Exercise task:
Update everything from "The image size is (1568, 726)." down to "pyautogui.click(x=814, y=251)" by replacing "List name" with "Board name" and keeping the rest unchanged. Leave the pictures out of your answer.

+-------+

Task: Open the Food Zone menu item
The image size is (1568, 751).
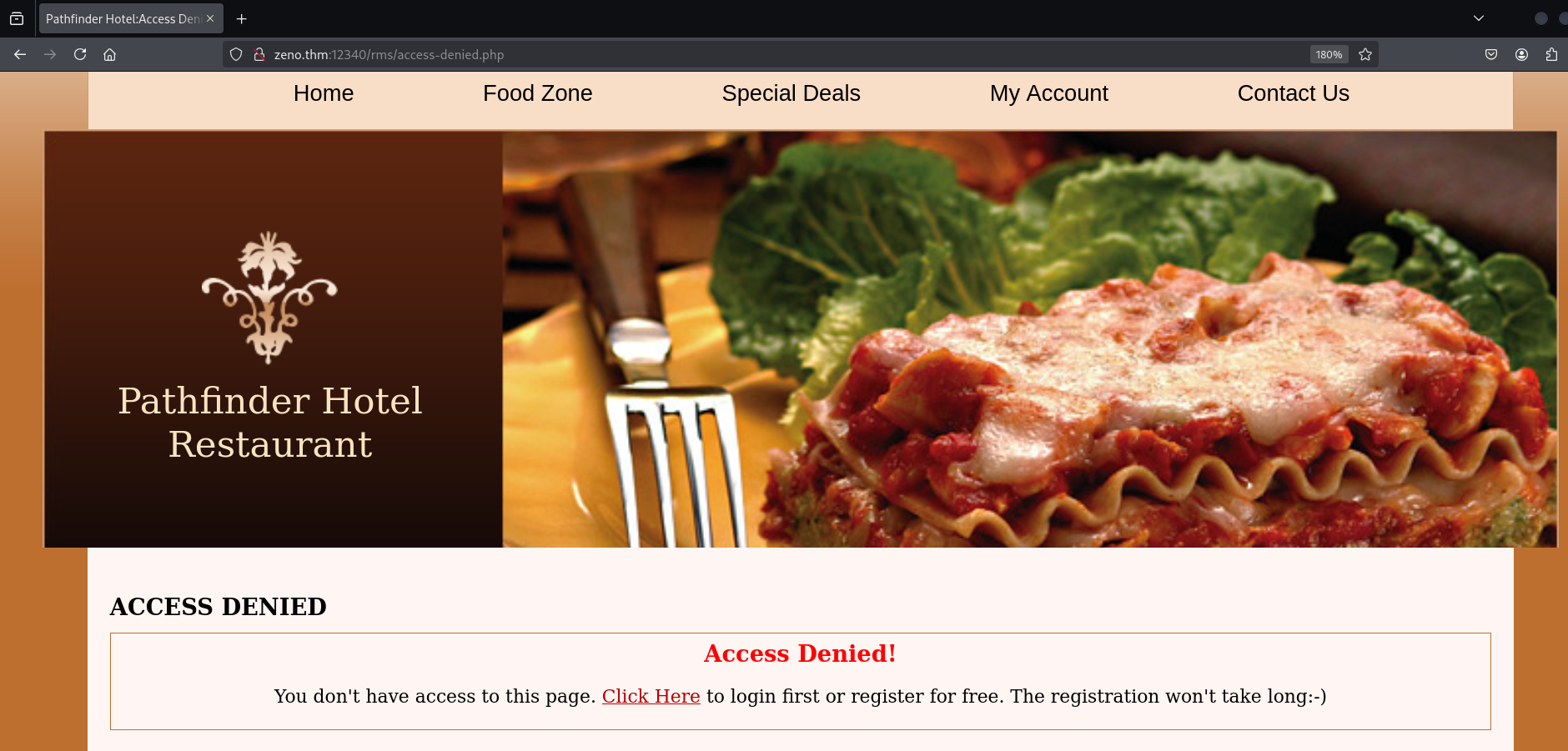Action: 538,93
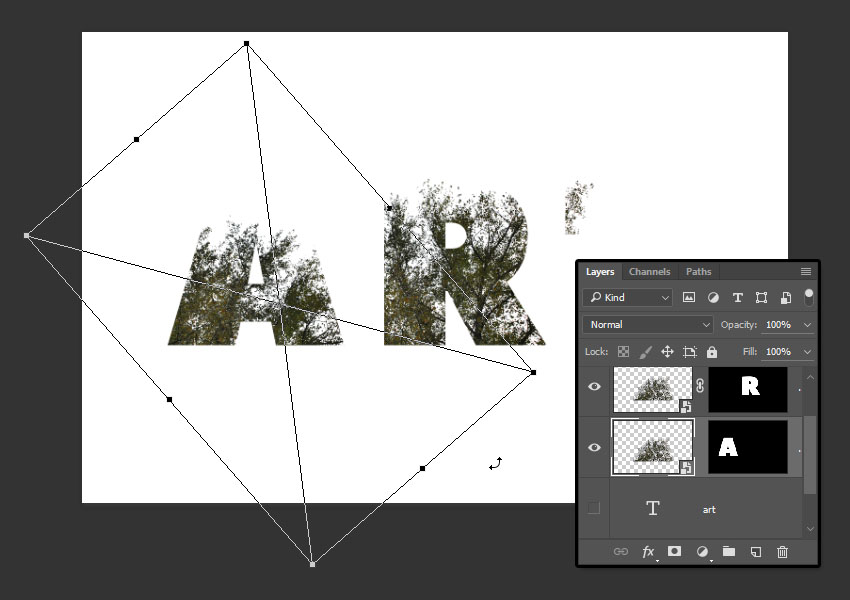Open the Add layer style menu
Screen dimensions: 850x600
[648, 551]
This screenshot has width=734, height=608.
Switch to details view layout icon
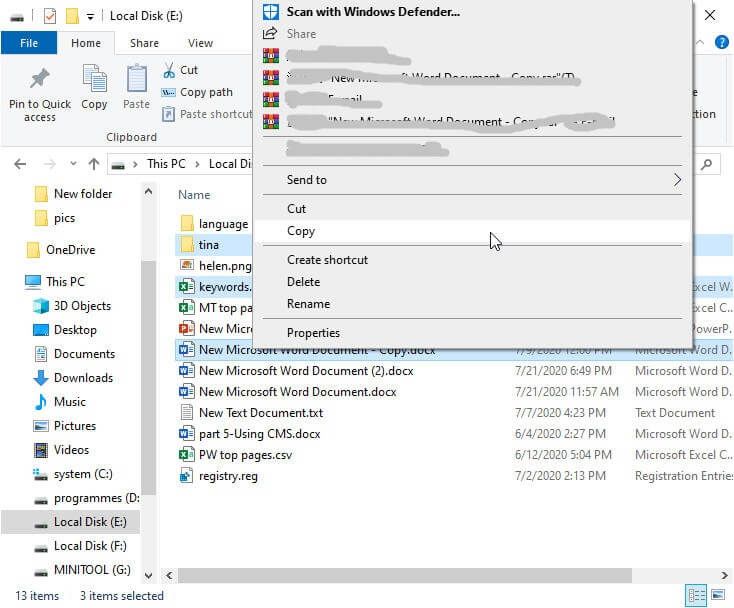pos(696,595)
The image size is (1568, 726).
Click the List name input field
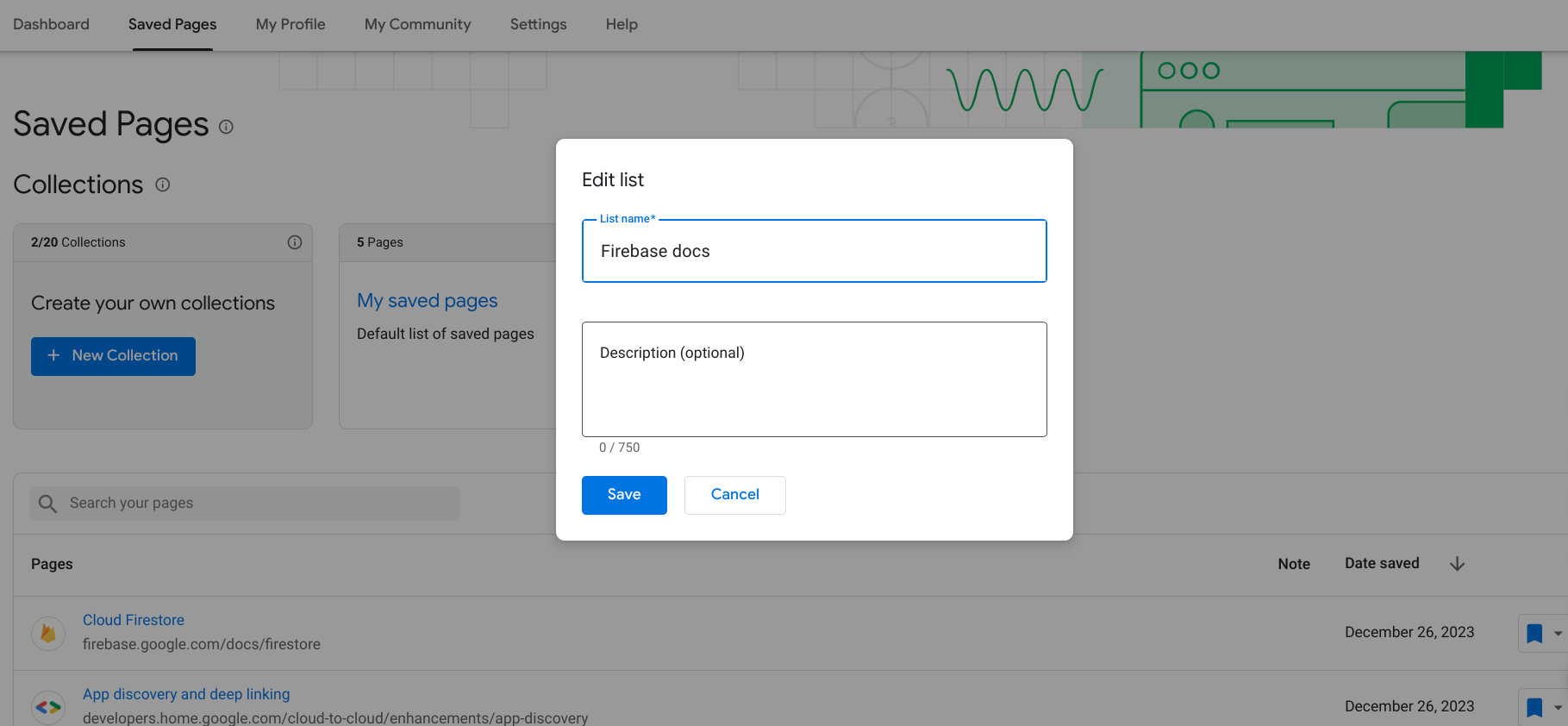pyautogui.click(x=814, y=251)
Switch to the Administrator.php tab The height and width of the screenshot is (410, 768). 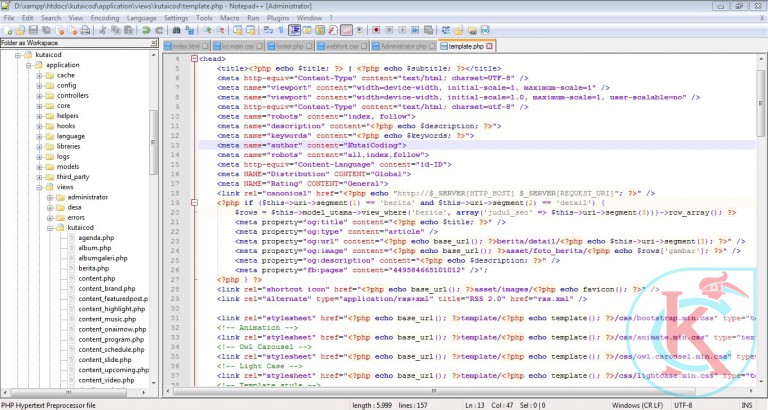click(403, 46)
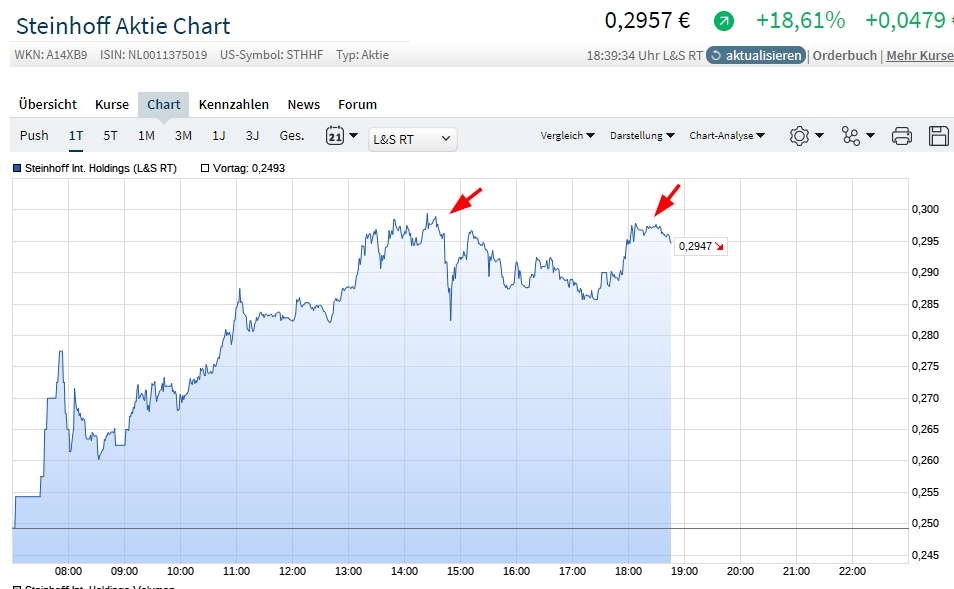Click the chart settings gear icon
Viewport: 954px width, 589px height.
click(799, 136)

+-------+

Answer below:
The image size is (1568, 726).
Click the Board name input field
pyautogui.click(x=814, y=251)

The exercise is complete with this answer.